TASK PROMPT » Please write out the data that follows, word for word.

TASK DATA »
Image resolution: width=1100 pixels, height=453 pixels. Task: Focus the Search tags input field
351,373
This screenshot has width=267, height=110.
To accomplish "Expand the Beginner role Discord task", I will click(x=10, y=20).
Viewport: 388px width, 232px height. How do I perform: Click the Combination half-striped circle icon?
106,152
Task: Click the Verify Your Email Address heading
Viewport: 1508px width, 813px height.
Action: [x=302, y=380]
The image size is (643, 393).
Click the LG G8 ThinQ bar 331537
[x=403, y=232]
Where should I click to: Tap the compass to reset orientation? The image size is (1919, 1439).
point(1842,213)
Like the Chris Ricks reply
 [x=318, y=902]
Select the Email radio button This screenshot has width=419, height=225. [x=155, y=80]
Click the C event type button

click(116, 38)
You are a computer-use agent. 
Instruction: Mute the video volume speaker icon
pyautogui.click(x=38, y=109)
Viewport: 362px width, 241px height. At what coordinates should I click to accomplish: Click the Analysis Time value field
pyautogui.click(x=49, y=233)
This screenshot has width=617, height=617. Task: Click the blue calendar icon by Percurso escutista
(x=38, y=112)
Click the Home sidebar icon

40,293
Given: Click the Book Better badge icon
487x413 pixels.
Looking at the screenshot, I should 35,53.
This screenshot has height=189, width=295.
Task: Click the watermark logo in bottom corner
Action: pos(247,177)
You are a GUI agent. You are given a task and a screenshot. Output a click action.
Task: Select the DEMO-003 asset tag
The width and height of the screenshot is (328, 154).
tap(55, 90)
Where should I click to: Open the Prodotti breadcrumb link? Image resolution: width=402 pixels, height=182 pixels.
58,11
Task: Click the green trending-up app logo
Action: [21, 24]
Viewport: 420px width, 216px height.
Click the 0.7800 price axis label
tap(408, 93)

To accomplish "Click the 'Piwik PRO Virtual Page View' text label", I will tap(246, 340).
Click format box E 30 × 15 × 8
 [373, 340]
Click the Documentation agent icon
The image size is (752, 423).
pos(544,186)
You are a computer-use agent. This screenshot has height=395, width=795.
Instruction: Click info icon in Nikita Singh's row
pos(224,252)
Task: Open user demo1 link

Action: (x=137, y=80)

OUTPUT »
Image resolution: width=1100 pixels, height=453 pixels. Task: Focus the Search tags input field
351,373
This screenshot has width=267, height=110.
To accomplish "Expand the Beginner role Discord task", I will click(x=10, y=20).
Viewport: 388px width, 232px height. How do I perform: Click the Combination half-striped circle icon?
106,152
Task: Click the Verify Your Email Address heading
Viewport: 1508px width, 813px height.
Action: [x=302, y=380]
The image size is (643, 393).
Click the LG G8 ThinQ bar 331537
[x=403, y=232]
Where should I click to: Tap the compass to reset orientation? The image size is (1919, 1439).
point(1842,213)
Like the Chris Ricks reply
 [x=318, y=902]
Select the Email radio button This screenshot has width=419, height=225. [x=155, y=80]
Click the C event type button

click(116, 38)
You are a computer-use agent. 
Instruction: Mute the video volume speaker icon
pyautogui.click(x=38, y=109)
Viewport: 362px width, 241px height. At what coordinates should I click to accomplish: Click the Analysis Time value field
pyautogui.click(x=49, y=233)
This screenshot has width=617, height=617. Task: Click the blue calendar icon by Percurso escutista
(x=38, y=112)
Click the Home sidebar icon

40,293
Given: Click the Book Better badge icon
487x413 pixels.
Looking at the screenshot, I should 35,53.
This screenshot has height=189, width=295.
Task: Click the watermark logo in bottom corner
Action: pos(247,177)
You are a GUI agent. You are given a task and a screenshot. Output a click action.
Task: Select the DEMO-003 asset tag
The width and height of the screenshot is (328, 154).
tap(55, 90)
Where should I click to: Open the Prodotti breadcrumb link? Image resolution: width=402 pixels, height=182 pixels.
58,11
Task: Click the green trending-up app logo
Action: [21, 24]
Viewport: 420px width, 216px height.
Click the 0.7800 price axis label
tap(408, 93)

To accomplish "Click the 'Piwik PRO Virtual Page View' text label", I will tap(246, 340).
Click format box E 30 × 15 × 8
 [373, 340]
Click the Documentation agent icon
The image size is (752, 423).
pos(544,186)
You are a computer-use agent. This screenshot has height=395, width=795.
Instruction: Click info icon in Nikita Singh's row
pos(224,252)
Task: Open user demo1 link

Action: (x=137, y=80)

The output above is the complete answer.